Gaelic unit P6/7 from Sandbank Primary (Bunsgoil Thaigh a’Chladaich) were learning about the history of the Holy Loch area over the past two hundred years. The work was organised by Fiona Lochhead from Kilmun Mausoleum who arranged for a weaver called Fiona MacDougall and a heritage worker called Robin Patel to come in and work with us.
We got a lot of information from the gravestones at Kilmun, including occupations, infant mortality and the gristly work of resurrectionists. We researched famous people connected to Kilmun and the timeline of the Campbell earls & dukes of Argyll (EarraGhaidheal).
Fiona MacDougall did two workshops with us which included:- basket-making, weaving with willow to make a sheep hurdle, making rope from rushes (luacharan) and thatching a medieval house. Robin Patel took us to the archive section of Sandbank library where Eleanor MacKay taught us how to research from books, maps, old pictures & postcards and microfiche. Robin also brought in artefacts from Auchindrain and the Castle House Museum, Dunoon. He left them in school, for us to research on SCRAN, to draw still-lives in art and to write up reports for an exhibition which would be open to the public. Many of the artefacts would have been used by crofting families around the Cowal area, so this work will continue over the next year as we then look at the story of wool and the growing of grain as part of our ongoing Crofting Connections & Local History projects.

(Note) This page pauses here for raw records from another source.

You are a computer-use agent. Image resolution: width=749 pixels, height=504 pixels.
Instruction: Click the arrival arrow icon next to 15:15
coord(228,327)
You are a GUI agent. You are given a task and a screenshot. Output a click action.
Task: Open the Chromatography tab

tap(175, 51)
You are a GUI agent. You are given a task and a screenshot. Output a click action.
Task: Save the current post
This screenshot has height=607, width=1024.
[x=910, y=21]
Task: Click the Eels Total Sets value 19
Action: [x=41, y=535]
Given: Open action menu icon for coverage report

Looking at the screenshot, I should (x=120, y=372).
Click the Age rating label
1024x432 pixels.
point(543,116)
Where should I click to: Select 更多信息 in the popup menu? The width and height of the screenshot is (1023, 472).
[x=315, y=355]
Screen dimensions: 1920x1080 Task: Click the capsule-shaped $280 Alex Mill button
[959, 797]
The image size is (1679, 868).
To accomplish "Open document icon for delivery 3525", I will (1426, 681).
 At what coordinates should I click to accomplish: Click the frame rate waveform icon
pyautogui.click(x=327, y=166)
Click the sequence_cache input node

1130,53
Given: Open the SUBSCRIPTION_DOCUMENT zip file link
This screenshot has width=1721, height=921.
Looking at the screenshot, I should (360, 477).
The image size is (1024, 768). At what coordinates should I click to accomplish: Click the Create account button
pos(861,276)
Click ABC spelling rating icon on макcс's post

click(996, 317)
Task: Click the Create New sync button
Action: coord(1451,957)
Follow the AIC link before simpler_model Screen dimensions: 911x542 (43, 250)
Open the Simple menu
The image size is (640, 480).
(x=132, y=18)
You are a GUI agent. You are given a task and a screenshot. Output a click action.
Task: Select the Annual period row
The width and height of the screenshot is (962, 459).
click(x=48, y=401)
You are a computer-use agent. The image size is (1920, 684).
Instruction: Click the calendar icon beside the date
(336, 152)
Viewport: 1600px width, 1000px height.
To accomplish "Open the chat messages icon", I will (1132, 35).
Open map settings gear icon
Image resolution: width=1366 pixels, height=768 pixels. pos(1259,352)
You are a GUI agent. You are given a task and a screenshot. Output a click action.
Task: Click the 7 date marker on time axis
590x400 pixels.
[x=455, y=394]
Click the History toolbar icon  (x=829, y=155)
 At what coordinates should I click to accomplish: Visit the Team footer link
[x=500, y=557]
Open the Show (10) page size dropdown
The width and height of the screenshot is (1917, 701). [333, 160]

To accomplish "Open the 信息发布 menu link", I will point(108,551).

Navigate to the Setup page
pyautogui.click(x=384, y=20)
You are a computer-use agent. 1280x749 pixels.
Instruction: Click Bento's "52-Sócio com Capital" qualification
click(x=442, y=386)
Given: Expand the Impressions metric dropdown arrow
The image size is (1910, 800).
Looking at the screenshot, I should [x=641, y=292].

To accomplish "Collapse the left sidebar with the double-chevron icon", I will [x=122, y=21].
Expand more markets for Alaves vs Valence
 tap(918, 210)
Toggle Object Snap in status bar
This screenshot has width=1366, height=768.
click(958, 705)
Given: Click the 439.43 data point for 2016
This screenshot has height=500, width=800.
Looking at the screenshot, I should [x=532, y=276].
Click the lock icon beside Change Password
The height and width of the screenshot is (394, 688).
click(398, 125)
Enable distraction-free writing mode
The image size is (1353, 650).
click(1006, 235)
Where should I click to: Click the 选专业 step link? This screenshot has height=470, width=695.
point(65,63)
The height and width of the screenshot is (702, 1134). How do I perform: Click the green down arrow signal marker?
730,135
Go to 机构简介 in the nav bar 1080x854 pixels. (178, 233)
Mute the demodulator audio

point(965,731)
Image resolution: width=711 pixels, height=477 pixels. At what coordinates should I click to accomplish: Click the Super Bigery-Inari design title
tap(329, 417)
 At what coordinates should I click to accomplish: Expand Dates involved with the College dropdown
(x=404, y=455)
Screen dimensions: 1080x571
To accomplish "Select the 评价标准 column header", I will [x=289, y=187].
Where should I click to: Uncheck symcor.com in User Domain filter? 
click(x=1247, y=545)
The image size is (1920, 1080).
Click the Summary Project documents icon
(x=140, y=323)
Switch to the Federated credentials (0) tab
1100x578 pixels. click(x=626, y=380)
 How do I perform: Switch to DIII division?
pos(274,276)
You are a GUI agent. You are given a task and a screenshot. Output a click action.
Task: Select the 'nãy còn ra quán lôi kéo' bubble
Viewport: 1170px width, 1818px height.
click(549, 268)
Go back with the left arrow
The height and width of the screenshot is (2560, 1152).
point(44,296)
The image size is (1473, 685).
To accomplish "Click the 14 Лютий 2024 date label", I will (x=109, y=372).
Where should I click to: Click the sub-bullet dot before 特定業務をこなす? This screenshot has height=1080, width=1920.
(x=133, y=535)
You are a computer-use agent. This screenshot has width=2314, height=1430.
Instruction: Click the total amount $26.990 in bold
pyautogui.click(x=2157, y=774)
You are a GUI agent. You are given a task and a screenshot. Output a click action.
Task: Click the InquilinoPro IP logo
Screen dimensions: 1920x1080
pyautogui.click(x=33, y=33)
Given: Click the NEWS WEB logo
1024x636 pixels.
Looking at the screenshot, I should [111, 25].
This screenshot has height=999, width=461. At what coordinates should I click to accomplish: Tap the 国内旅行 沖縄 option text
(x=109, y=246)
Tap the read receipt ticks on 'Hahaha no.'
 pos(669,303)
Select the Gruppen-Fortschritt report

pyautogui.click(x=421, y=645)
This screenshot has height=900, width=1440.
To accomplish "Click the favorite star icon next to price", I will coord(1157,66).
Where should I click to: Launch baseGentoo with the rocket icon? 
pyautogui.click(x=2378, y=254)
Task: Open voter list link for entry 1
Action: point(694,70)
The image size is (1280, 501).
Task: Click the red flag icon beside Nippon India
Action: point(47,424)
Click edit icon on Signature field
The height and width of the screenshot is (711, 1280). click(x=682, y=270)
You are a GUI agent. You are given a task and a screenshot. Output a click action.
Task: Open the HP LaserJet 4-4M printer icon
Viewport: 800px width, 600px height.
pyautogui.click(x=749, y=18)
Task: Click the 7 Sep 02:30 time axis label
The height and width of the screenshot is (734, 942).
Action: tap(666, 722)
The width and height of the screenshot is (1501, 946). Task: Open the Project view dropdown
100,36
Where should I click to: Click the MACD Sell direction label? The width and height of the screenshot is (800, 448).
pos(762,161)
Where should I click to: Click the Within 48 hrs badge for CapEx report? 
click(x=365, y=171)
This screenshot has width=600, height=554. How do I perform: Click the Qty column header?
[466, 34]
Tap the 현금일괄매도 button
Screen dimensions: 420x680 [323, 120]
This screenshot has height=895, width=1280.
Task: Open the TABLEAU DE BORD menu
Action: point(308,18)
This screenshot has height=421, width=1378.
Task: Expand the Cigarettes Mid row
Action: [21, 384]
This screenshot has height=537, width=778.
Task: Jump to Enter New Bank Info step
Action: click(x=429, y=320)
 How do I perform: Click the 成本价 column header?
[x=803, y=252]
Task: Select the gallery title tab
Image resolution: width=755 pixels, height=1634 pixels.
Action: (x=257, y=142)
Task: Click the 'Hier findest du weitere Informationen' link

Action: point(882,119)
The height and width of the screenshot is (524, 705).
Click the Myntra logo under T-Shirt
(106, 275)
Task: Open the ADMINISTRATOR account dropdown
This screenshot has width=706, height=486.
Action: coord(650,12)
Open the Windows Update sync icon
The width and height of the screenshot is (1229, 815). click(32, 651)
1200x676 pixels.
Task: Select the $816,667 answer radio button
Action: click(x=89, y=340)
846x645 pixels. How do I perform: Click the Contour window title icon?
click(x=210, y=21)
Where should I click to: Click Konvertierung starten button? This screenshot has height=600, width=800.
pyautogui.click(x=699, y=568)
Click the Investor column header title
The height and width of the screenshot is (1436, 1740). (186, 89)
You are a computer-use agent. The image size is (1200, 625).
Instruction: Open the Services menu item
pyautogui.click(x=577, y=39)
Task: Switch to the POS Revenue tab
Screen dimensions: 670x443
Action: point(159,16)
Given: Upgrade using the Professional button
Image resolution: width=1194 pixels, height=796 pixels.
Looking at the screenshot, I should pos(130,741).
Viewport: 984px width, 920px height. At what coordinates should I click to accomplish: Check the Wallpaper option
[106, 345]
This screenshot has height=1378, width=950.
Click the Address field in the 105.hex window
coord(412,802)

We wrote shape poems to compare and contrast old and modern laundrywork. All our work was ready for the public to view at the Burgh Halls in Dunoon on Saturday 22nd and Sunday 23rd of March. We recorded Gaelic milking songs on motion sensors, which sprung into action whenever anyone passed that section of the exhibition. Some of the pupils volunteered to become curators and showed people around the exhibition on those days.
We would like to say a great, big thank you to all the people who helped us and also to everyone who attended our exhibition. The topic has made us all appreciate how easy our lives are today, in comparison with our ancestors.